▸ SHORT EXERCISE
Copy word for word the part of the mains hum tool description that runs from "For more information" up to and including "additional needed libraries.".

▸ SELECTION
This project is intended to be a forensic investigation tool. It enables extraction of key frequency ranges from audio samples. The background signals can be used to compare multiple different sources or audio files and determine if they were recorded at the same place or at the same time.
The electrical grid in the US runs at 60Hz with very little deviation. Historical data of the exact signal produced along the grid can be accessed by investigators. By extracting a narrow frequency band around 60Hz in audio recordings taken as evidence, it is theoretically possible to compare the ~60Hz component of the audio evidence to historical readings of the grid to determine an exact time when a file was recorded. This information is extremely valuable in instances where metadata for a file was overwritten or otherwise modified.
For more information on how this project works, see the detailed write up at Mains Hum and Audio Evidence Comparison Tool.pdf.
Requires:
- python: It works on python3.11.2, but will probably work on many other versions
- ffmpeg: ffmpeg is a command line audio and video editor. The official download page can be found here: https://ffmpeg.org/download.html
Run pip install -r requirements.txt
to install any additional needed libraries.
This project comes with a cli, which is the primary way of interfacing with it. There are two tasks that can be accomplished through the cli, explained below.

▸ DATA BLOCK
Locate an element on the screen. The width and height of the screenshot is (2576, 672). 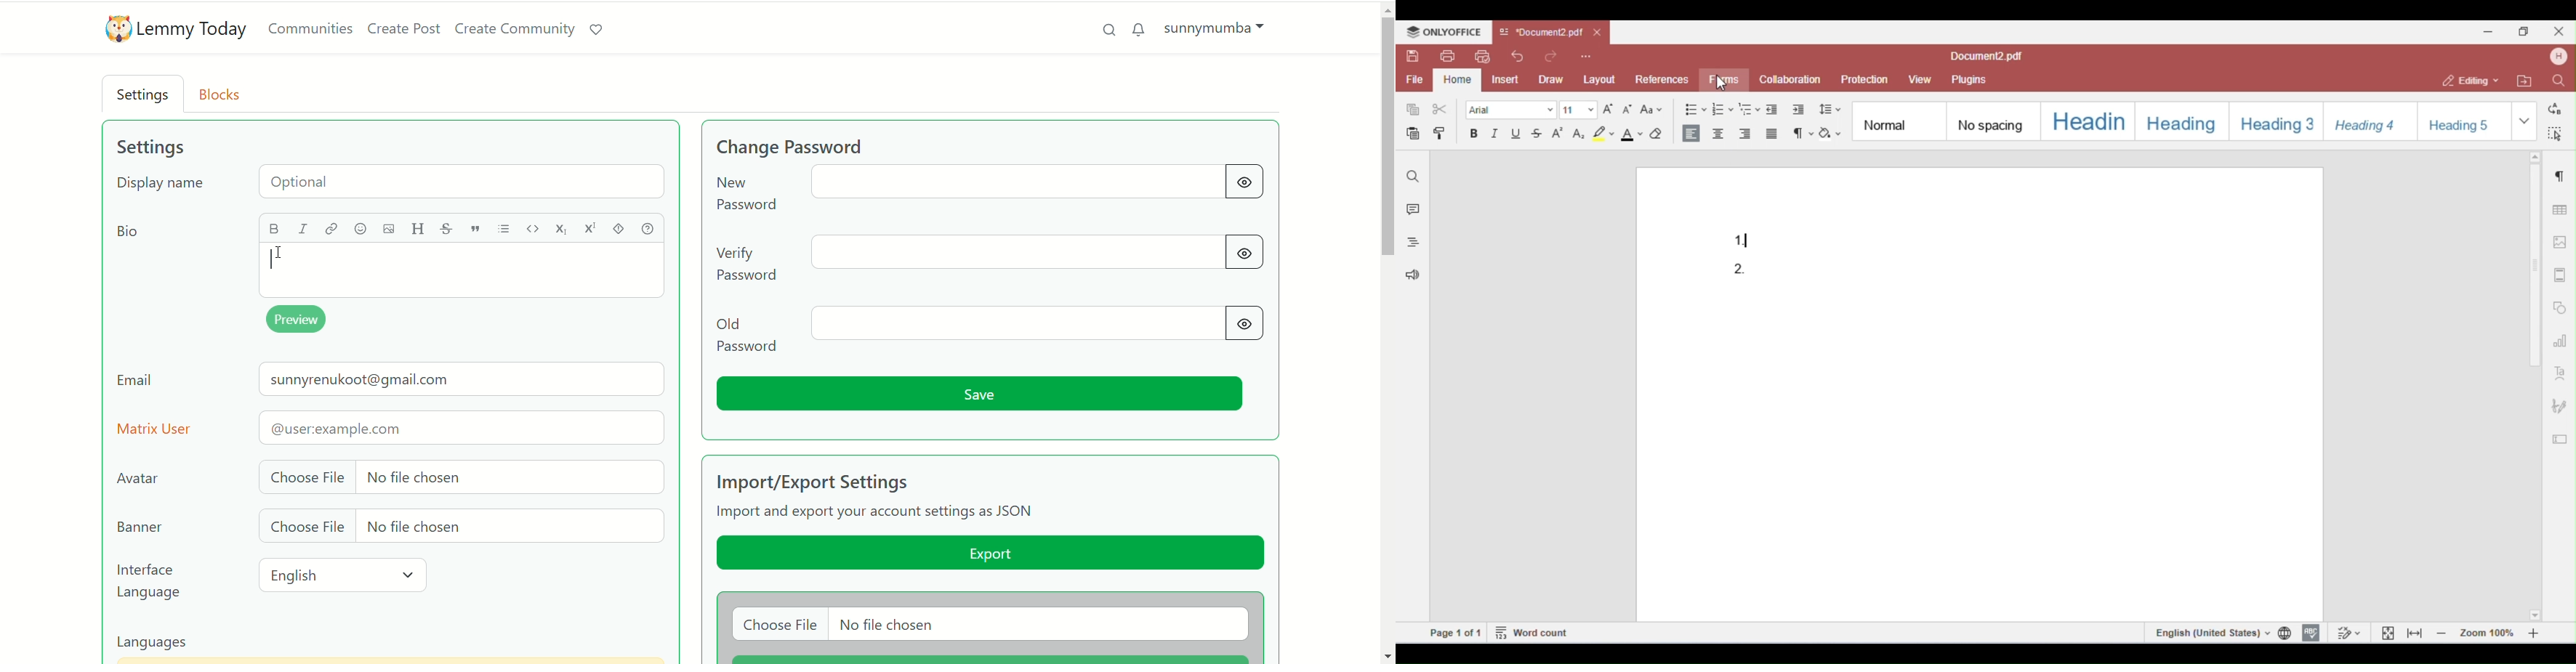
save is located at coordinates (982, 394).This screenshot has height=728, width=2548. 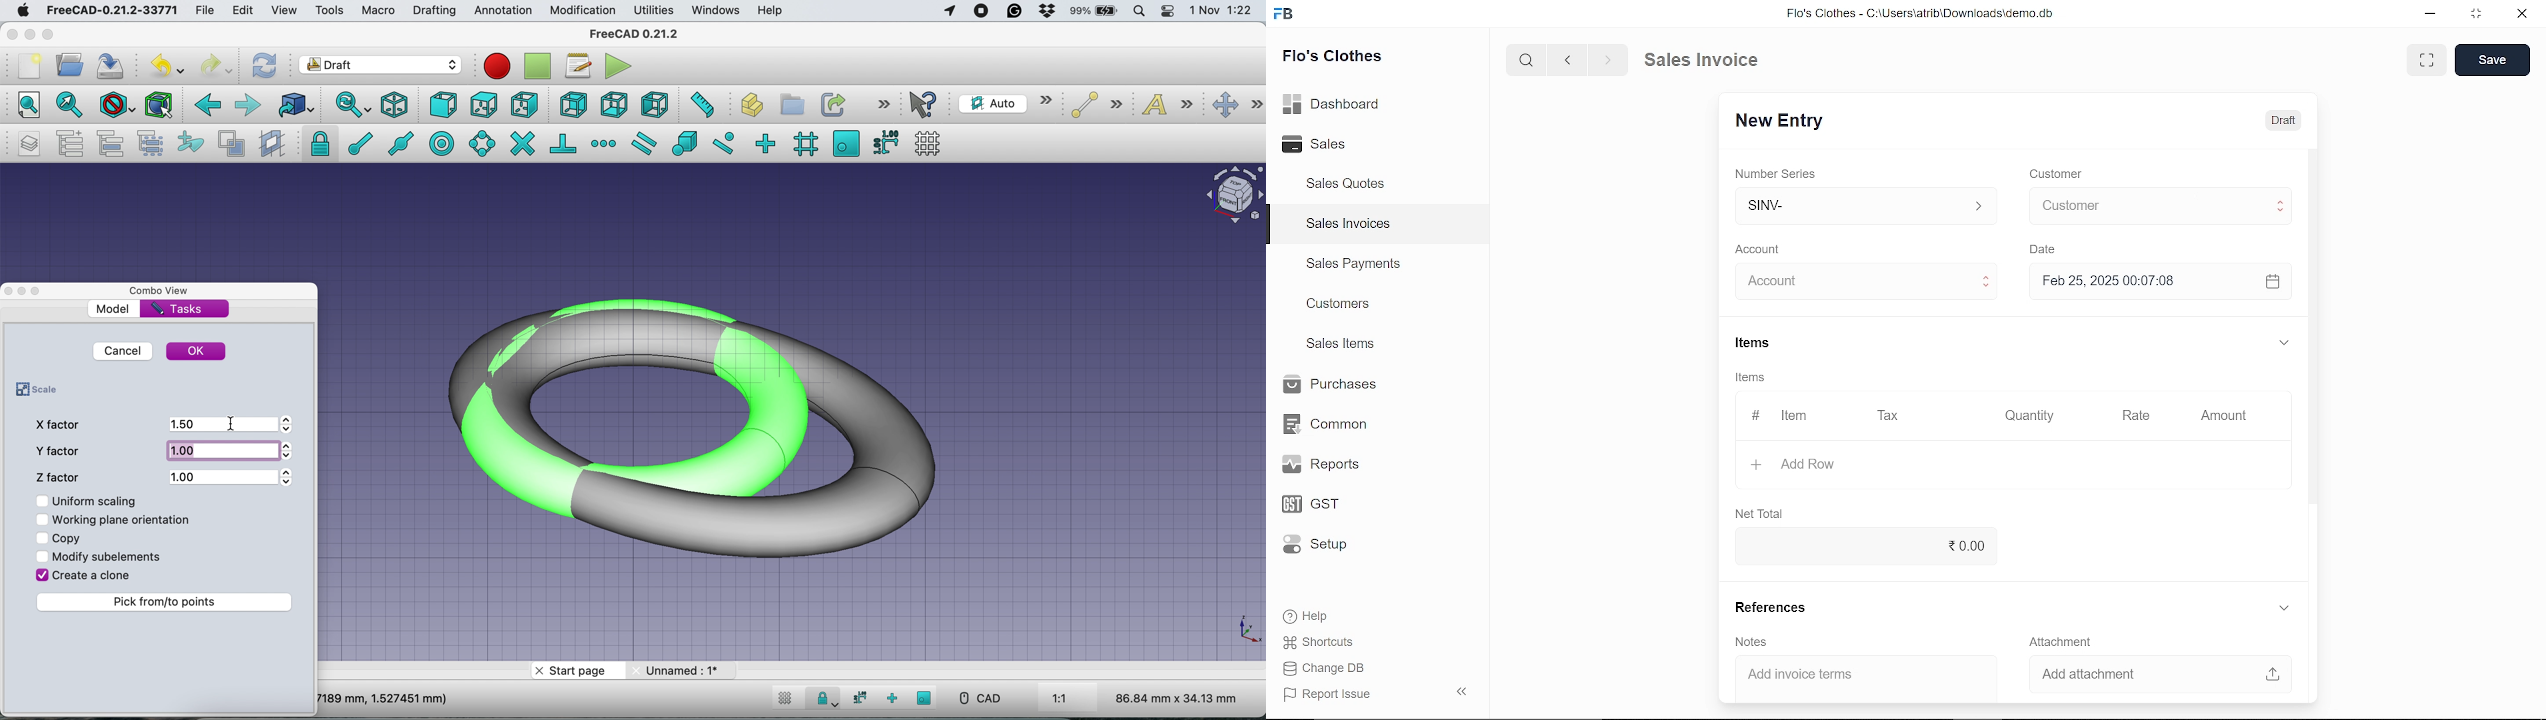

▸ IN RESPONSE
For more information on how this project works, see the detailed write up at Mains Hum and Audio Evidence Comparison Tool.pdf.
Requires:
- python: It works on python3.11.2, but will probably work on many other versions
- ffmpeg: ffmpeg is a command line audio and video editor. The official download page can be found here: https://ffmpeg.org/download.html
Run pip install -r requirements.txt
to install any additional needed libraries.